Chrom takes the lead and Lissa follows close behind Frederick, clutching her staff as though to use it as a club. The main cobblestone road takes them in toward the center of town, past hastily-abandoned wagons still laden with bounty from the fields. The center square, when it comes into view, shows more clear signs of daily life hastily interrupted: farm stands battered and overturned, crops littering the ground. At this distance, indistinct yells and screams reach Chrom’s ears. He is ready to charge into the fray, careful approach be damned, when a clatter of footsteps precedes a woman who throws herself around the corner of the house to Chrom’s left. She collides with an empty farm stand and then intentionally catches hold of it to bring herself to a stop. Glancing over her shoulder, her eyes catch on Chrom’s and the relief spreading across her face hardens immediately into a determined scowl. 

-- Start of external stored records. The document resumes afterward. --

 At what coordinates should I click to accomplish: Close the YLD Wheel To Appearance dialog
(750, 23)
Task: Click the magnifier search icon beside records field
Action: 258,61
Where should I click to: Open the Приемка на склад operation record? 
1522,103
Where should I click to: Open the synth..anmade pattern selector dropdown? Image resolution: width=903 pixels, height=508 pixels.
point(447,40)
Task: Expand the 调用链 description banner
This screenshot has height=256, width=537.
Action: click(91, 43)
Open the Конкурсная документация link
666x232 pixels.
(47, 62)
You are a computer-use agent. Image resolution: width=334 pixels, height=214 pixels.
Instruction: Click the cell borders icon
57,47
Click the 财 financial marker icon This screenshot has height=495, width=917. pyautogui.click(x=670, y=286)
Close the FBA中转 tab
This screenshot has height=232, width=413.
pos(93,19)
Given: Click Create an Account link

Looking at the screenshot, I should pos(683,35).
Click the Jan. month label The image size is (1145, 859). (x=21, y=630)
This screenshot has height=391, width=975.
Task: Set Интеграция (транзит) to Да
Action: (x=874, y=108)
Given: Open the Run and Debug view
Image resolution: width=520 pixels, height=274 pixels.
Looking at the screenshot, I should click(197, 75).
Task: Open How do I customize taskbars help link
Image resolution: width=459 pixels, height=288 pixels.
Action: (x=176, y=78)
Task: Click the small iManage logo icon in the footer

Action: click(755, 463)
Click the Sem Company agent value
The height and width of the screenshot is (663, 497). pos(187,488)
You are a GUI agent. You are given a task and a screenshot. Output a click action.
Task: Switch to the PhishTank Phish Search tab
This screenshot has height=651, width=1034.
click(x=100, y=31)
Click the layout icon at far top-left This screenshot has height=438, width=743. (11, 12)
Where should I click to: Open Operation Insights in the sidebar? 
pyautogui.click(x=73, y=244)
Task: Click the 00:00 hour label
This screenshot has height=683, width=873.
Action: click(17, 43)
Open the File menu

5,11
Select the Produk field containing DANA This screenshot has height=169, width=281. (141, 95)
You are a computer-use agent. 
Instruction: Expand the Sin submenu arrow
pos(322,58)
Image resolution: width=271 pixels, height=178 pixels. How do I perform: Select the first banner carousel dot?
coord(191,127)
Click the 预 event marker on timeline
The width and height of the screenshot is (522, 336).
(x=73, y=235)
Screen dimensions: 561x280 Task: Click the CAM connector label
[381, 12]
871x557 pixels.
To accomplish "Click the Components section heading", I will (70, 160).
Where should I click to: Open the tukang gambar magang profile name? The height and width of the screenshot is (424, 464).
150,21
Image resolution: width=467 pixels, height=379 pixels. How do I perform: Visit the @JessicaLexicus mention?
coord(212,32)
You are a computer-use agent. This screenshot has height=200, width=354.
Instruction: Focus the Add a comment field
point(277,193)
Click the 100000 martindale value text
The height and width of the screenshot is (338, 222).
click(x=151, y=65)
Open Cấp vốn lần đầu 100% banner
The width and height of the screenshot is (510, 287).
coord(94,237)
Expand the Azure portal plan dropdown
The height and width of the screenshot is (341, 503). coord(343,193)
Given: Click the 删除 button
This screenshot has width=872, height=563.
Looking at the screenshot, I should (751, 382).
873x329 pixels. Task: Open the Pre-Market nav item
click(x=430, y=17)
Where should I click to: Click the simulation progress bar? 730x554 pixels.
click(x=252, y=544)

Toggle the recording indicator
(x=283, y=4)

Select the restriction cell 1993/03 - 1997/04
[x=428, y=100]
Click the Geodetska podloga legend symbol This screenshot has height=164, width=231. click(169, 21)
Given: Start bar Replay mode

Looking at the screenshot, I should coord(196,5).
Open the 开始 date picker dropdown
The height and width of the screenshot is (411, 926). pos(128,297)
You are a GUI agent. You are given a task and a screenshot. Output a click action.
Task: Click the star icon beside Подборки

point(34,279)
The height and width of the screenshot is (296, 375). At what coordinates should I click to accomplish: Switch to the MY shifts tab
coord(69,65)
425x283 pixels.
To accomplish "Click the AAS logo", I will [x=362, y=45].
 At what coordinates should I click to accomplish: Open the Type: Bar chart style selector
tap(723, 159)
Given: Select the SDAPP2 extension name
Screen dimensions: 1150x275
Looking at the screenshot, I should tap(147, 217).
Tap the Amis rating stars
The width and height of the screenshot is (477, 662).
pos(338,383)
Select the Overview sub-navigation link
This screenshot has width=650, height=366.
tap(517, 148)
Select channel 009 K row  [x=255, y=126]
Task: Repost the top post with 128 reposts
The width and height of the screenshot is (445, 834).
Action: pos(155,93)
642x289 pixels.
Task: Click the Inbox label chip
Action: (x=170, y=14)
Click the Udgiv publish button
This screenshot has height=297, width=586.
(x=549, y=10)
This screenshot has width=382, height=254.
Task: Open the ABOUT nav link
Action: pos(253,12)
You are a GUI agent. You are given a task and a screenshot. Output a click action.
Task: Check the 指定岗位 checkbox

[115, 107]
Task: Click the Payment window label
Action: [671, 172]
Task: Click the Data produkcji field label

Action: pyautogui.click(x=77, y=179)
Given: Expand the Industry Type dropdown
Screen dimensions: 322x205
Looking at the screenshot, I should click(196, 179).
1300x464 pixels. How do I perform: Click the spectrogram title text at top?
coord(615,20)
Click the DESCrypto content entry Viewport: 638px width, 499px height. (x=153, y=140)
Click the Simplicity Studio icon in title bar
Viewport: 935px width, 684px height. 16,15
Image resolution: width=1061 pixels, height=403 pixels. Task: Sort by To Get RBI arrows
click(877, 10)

“More of you damned brigands,” she hisses, straightening up. One hand plunges into her coat as though seeking a weapon, and she holds the other straight out, fingers splayed, straight towards Chrom. “Fine, then—”
A ball of lightning begins to form in her palm, crackling brightly and loudly sparking and snapping the way the flames do. She knows magic, and she probably means to kill them.
“Wait!” Chrom throws his hands up. He’d like to be ready to draw Falchion, but he’d like a ball of lightning to the chest even less, and if he goes for his blade she will probably strike. “We aren’t brigands! We’re Shepherds, here to help!”
“Awfully well-armed for shepherds,” the woman replies curtly, not lowering her hand even slightly. “Though you don’t sound like brigands.”
She shifts her stance and her long dark coat moves with her, revealing a glimpse of a blade sheathed at her hip. This woman is no ordinary resident of a simple farming village, that’s for damn sure. But she still hasn’t attacked him, so Chrom is optimistic about his chances to calm this situation. “So what do brigands sound like?” he asks. 
“Plegian,” she says. Her eyes finally leave Chrom’s face, darting briefly across Frederick and lingering longer on Lissa, who takes up the rear. Surely she doesn’t think that a girl of Lissa’s age would be part of a bandit incursion? “You don’t, but you don’t look like knights - and certainly not like shepherds, either.” 
“We hear that a lot,” Chrom says. 
The lightning disappears from her palm, but her hand remains raised, still ready for the situation to turn south. She looks back behind her, toward the main square, as though expecting others to appear around the corner. When no one does, her gaze turns back on Chrom, cold and appraising. “Whatever you are, if you truly mean to help, your timing is perfect. These brigands think I’m their only opposition. You can easily ambush them while they’re preoccupied.”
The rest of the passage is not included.